Problem Description
Given an array of rectangles where each rectangle is represented by [length, height] and all rectangles are anchored at (0, 0), along with an array of points [x, y], determine for each point the number of rectangles that contain it. A rectangle contains a point if and only if 0 <= x <= length and 0 <= y <= height.
Key Insights
- The y-coordinate of rectangles (height) is limited (1 <= height <= 100) even though the length can be as large as 10^9.
- You can group rectangles by their height which allows processing queries by iterating only over heights that are large enough.
- For rectangles with a given height, store their lengths in a sorted list so that binary search can be used to count how many rectangles have length >= x for a given point.

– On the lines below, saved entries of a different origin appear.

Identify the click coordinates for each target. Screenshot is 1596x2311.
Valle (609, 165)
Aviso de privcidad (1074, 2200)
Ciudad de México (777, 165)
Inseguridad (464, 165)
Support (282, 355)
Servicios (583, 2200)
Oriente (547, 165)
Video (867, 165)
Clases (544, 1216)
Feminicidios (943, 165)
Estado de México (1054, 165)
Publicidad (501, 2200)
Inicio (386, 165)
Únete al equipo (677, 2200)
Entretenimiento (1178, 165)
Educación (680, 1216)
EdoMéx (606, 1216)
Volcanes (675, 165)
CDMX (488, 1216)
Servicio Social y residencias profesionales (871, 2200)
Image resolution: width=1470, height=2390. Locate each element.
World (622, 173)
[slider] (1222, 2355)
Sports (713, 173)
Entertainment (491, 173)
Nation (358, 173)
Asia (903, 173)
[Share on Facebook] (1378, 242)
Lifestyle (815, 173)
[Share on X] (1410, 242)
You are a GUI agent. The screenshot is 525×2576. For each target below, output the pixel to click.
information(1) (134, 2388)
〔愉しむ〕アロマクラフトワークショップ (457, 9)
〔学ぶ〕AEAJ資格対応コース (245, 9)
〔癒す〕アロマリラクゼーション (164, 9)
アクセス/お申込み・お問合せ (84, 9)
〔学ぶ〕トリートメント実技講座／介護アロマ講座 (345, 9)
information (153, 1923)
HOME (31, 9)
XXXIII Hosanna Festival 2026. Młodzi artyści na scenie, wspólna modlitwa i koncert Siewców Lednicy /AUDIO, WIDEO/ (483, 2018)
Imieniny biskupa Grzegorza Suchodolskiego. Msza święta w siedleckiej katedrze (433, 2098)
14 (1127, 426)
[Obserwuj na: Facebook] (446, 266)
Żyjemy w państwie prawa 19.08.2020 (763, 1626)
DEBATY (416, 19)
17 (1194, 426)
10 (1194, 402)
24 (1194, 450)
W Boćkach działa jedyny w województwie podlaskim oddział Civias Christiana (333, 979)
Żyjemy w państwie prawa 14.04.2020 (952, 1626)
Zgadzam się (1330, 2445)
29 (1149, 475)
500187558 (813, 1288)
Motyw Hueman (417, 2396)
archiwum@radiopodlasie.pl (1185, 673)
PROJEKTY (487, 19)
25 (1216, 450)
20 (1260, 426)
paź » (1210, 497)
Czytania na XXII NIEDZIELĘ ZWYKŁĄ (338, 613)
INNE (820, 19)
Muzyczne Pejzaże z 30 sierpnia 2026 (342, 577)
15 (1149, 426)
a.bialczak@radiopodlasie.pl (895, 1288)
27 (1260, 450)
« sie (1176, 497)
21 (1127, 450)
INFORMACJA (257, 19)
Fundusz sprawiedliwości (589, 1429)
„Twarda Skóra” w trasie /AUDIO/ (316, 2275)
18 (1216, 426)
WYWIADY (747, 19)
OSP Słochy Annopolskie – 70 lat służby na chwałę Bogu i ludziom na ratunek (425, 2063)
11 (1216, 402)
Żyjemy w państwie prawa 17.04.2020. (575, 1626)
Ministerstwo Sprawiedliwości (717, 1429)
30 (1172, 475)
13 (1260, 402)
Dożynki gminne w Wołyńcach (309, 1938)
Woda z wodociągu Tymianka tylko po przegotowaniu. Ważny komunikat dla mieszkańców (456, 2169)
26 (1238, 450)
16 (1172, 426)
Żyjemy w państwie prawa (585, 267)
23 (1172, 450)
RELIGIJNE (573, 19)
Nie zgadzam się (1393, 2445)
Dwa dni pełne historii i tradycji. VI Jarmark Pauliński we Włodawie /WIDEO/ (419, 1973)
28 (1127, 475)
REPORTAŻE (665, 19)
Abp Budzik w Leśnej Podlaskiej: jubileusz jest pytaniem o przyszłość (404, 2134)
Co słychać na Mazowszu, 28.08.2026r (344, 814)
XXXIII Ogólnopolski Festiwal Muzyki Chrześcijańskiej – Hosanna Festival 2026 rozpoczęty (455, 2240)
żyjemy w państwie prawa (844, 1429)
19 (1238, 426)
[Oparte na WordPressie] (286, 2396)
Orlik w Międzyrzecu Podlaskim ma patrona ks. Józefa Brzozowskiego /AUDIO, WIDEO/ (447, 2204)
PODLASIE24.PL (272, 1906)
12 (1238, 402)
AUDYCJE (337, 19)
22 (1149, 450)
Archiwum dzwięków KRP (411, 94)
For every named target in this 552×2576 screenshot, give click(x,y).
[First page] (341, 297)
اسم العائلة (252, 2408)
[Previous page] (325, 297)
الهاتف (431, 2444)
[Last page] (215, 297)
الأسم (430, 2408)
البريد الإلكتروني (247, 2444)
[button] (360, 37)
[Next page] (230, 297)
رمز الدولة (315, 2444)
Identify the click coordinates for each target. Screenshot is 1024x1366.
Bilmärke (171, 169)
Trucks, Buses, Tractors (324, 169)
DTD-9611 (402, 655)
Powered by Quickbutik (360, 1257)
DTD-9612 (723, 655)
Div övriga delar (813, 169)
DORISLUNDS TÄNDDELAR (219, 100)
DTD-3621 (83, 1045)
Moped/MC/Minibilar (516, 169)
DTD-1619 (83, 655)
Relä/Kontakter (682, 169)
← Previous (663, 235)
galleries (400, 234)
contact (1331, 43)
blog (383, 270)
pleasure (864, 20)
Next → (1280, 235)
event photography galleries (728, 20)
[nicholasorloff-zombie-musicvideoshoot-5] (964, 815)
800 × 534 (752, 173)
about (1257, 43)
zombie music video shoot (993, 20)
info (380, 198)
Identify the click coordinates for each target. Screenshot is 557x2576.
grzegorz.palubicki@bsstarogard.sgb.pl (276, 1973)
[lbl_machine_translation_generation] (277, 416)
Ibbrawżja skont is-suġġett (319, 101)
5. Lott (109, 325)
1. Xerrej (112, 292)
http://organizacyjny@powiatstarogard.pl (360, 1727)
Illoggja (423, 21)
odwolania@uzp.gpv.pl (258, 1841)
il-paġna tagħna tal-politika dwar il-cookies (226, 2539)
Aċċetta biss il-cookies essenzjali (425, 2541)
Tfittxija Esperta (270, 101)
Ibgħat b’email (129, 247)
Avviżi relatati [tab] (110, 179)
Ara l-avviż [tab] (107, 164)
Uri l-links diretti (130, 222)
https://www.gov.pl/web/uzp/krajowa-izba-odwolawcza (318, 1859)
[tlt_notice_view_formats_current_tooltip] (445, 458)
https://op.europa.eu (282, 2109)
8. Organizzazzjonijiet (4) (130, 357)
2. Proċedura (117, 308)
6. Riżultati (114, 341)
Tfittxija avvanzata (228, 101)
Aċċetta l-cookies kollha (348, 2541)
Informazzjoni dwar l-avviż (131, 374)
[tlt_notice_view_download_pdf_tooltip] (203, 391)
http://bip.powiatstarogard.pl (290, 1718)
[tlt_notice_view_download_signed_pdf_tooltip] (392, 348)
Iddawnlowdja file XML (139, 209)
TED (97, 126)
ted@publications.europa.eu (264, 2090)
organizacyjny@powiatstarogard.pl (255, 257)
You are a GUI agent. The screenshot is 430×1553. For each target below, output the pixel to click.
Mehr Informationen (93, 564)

- For each query point (x, y), iterate over all possible heights from y up to 100 and use binary search to quickly count the qualified rectangles.
Space and Time Complexity
Time Complexity: O(P * H * log(R/H)) where P is the number of points, H is the maximum height (bounded by 100) and R/H is the average number of rectangles per height group. Space Complexity: O(R) for storing the rectangle lengths grouped by height.
Solution
The strategy is to preprocess the input rectangles by grouping them based on their heights. For each height, we maintain a sorted list of the corresponding rectangle lengths. When processing a point (x, y), we consider every rectangle group with height >= y and perform a binary search on the sorted list to count how many rectangle lengths are >= x. By summing the counts over these groups, we obtain the total number of rectangles containing that point. This approach leverages the relatively small range of possible heights to reduce unnecessary work compared to scanning all rectangles for every point.